Tom Costello, Cuil co-founder and chief executive, said in a statement: "Our significant breakthroughs in search technology have enabled us to index much more of the internet, placing nearly the entire web at the fingertips of every user."
Danny Sullivan, a web search analyst and editor-in-chief of Search Engine Land, said Cuil can try to exploit complaints consumers may have with Google - namely, that it tries to do too much, that its results favour already popular sites, and that it leans heavily on certain authoritative sites such as Wikipedia.
Sullivan said: "The time may be right for a challenger," but added: "Competing with Google is still a very daunting task, as Microsoft will tell you."
Microsoft, the number three US player in web search has been seeking to join forces with number two Yahoo! to battle Google.
Cuil was founded by a group of search pioneers, including Costello, who built a prototype of Web Fountain, IBM's web search analytics tool, and Anna Patterson, the architect of Google's massive TeraGoogle index of web pages. Patterson also designed the search system for global corporate document storage company Recall.
The two are joined by two former Google colleagues, Russell Power and Louis Monier.
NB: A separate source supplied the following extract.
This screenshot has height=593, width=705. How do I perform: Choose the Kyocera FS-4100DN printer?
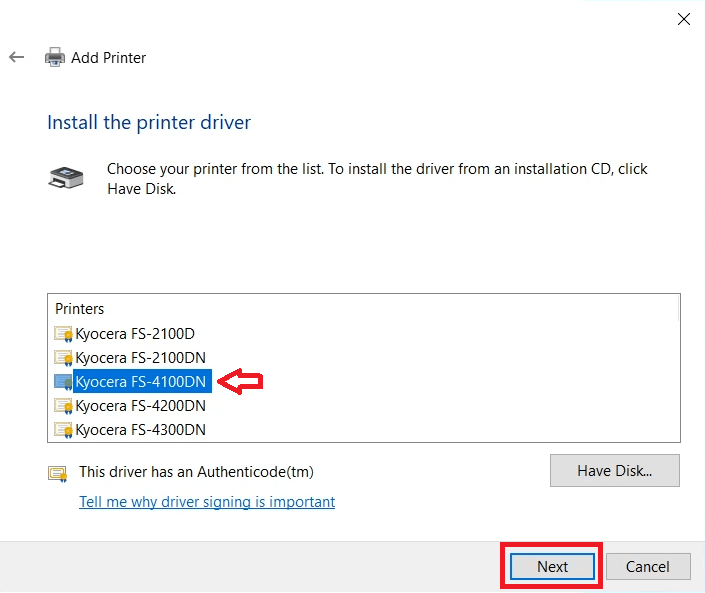click(142, 382)
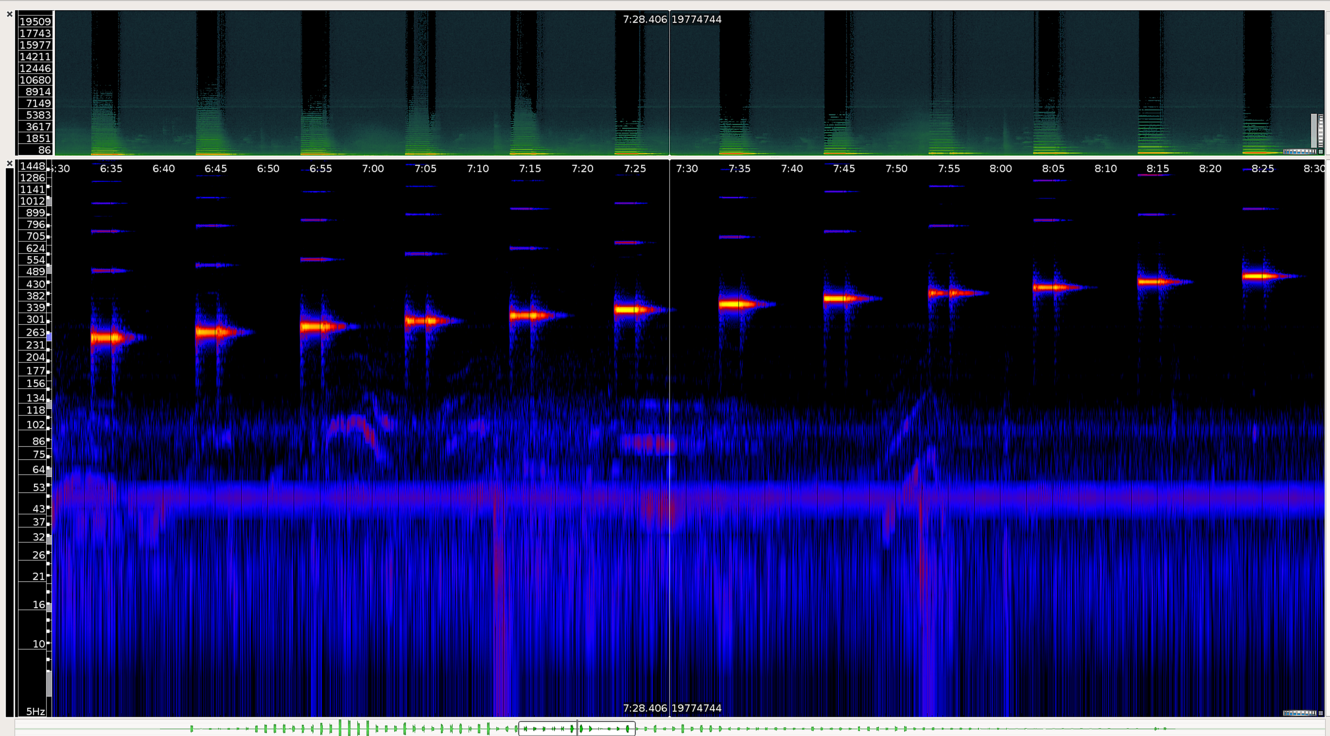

Previously, Monier led the redesign of ecommerce leader eBay's search engine and was the founding CTO of two 1990s web milestones, AltaVista and BabelFish, the first language translation site.
Sullivan says of Cuil: "They do have the talent that is used to build large, industrial-strength search engines."
Cuil clusters the results of each web search performed on the service into groups of related web pages. It sorts these by categories and offers various organising features to help identify topics and allow the user to quickly refine searches.
User privacy is another appeal of its approach, Cuil says. Because the service focuses on the content of the pages rather than click history, the company has no need to store users' personal information or their search histories, it says.
Patterson says: "We are all about pattern analysis. We go over the corpus [web pages] 12 times before we even index it."
Cuil has indexed a whopping 120 billion web pages, three times more than what they say Google now indexes, Patterson said, adding the company has spent just $5m.